Bill Float Platform Pagapramim a First Responder to Brazil’s Growing Debt Problem

The rapid growth of Brazil’s economy and the inclusion of thousands upon thousands of Brazilians into the market is, in general, great news. But when you’re dealing with consumer knowledge and the responsibility such socioeconomic shifts imply, the existence of a learning curve is inevitable.

Many Brazilians now find themselves with a purchasing power they’ve never experienced before. What’s more, they are also able to access tremendous amounts of credit, including those without fixed incomes or who are underbanked. Retailers sell products and services with payment plans that leave consumers indebted for months and even years.

The scenario has changed so drastically that the debt rate of Brazilian families has doubled in the last decade alone, with over half of Brazilian families being in debt or bankrupt and 25% of Brazilians dedicating more than a third of their incomes to debt payment. In the credit industry, delinquency rates are up 20% among first-time borrowers.

This situation has created a gap – a gap startup Pagapramim is looking to bridge.

Pagapramim, Brazil’s First Bill Extension Platform

Pagapramim is the first bill extension platform operating in Brazil. The company was founded last year, its co-founders Victor Silveira, Rafael Zatti and Alexandre Ferrari spending months making the technical and legal preparations necessary to operate in the market. The Pagapramim platform will officially launch this year.

Pagapramim has been created in the mold of companies already up and running abroad, such as BillFloat and BillMeLater in the United States. Users simply register their bills for payment on the site, choose the time period needed for repayment (up to 28 days), and receive an invoice, including service fees, on the selected date.

An International Model Adapted to a Latin American Reality

Though Pagapramim may be referred to as a clone, the company has put an enormous effort into adapting the model for the Latin American market.

Its aforementioned U.S.-based counterparts offer a mixed bag of services, including long-term loans, and often charge high service fees. Pagapramim, on the other hand, operates according to the local market. Its initial focus is on utility bills as well as partnerships with billers and e-commerce platforms to become a new, cashflow-accelerating payment option for both types of entities.

Victor Silveira, COO of Pagapramim, told us more about the company. 

Emily Stewart: Brazil’s finance infrastructure is notoriously difficult to maneuver. How have you managed to do so?

Victor Silveira: We believe the finance system in Brazil is also a cause for the high number of people in debt. Easy access to credit and a general lack of debt experience create a snowball effect for many families. Pagapramim came to be a new option to control your finances, pay your bills on time, be able to buy a certain product you want and don’t have the money to pay for on a specific date.

The model and the technology to manage the system are quite simple, and the legal issues to operate were definitely the biggest challenges we’ve faced!
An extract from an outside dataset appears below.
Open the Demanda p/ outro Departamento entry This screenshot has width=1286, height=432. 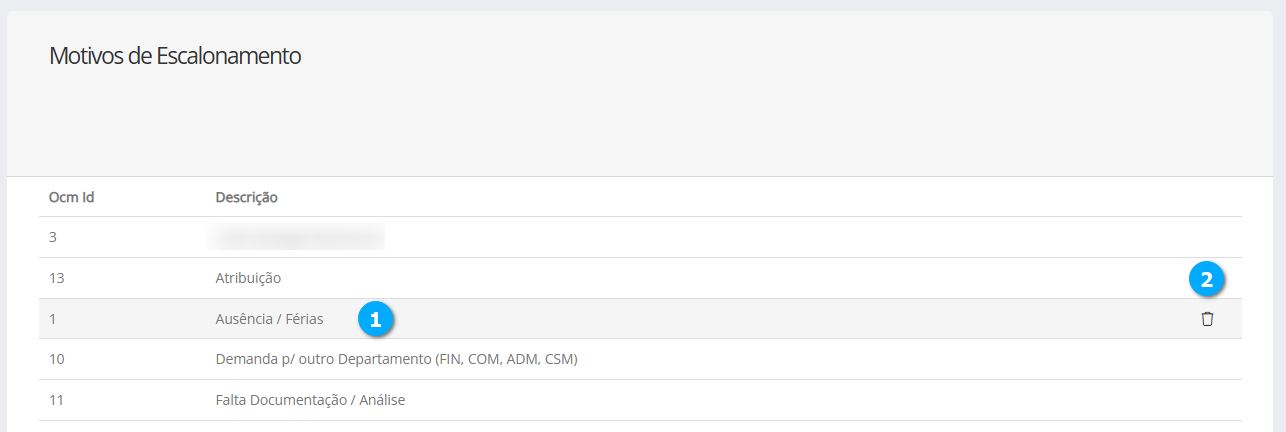click(x=396, y=359)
For our business, it was essential to have funds to cover the initial operation. So, we partnered with an FIDC (investment fund with interest rights) that allowed us to start the operation. It was also necessary to get a financial license to operate. Most importantly, we partnered with one of the largest credit and retail bureaus in Brazil to serve individuals blacklisted on the market due to overdue payments or other reasons.

ES: Your business model seems a bit risky – paying bills for your customers and requesting payment from them later. What mechanisms do you have in place to ensure you receive payment?

VS: When you use Pagapramim, you have to register your bills on the site, and we pay them for you. You can choose to pay us back from anywhere between seven to 28 days later, according to a transparent service fee. Fees are simple and lower than the high fees charged by banks, credit cards and financial agencies.

As mentioned, we have a partnership with one of the biggest credit and retail bureaus in Brazil, and they provide us their blacklist (people with bad credit histories). By analyzing that, we are able to filter the users we intend to have on our platform. Not only that, but we also limit credit for new users, and in correspondence with their behavior on our platform, they receive more credit according to their scores. We rank users and offer more credit as a reward on-time payments, verifications, etc.

We are currently negotiating with a collection agency to become partners and thus guarantee that if a user does not pay us and we consider him or her a “terminal customer,” we will sell this debt to the company for its handling. 

ES: You presented at the AVCC last month in Miami. What was your experience like there?

VS: The AVCC was such a great experience for us. We had the pleasure to be there and meet so many interesting people. We got to know other startups and hear about other ideas. Beyond that, we had the opportunity to present our business to the main investors in Miami.

During the event, we organized many meetings, interviews and great opportunities for funding. We can say that the legacy of this conference will be in our company’s DNA forever, and we intend to participate in other conferences with a focus similar to that of the AVCC.

Right now, Pagapramim is working towards its launch and seeking new partnerships with more billers and e-commerce platforms. The team is in the process of brainstorming marketing strategies and on the lookout for partners, investors and other organizations to help Pagapramim grow.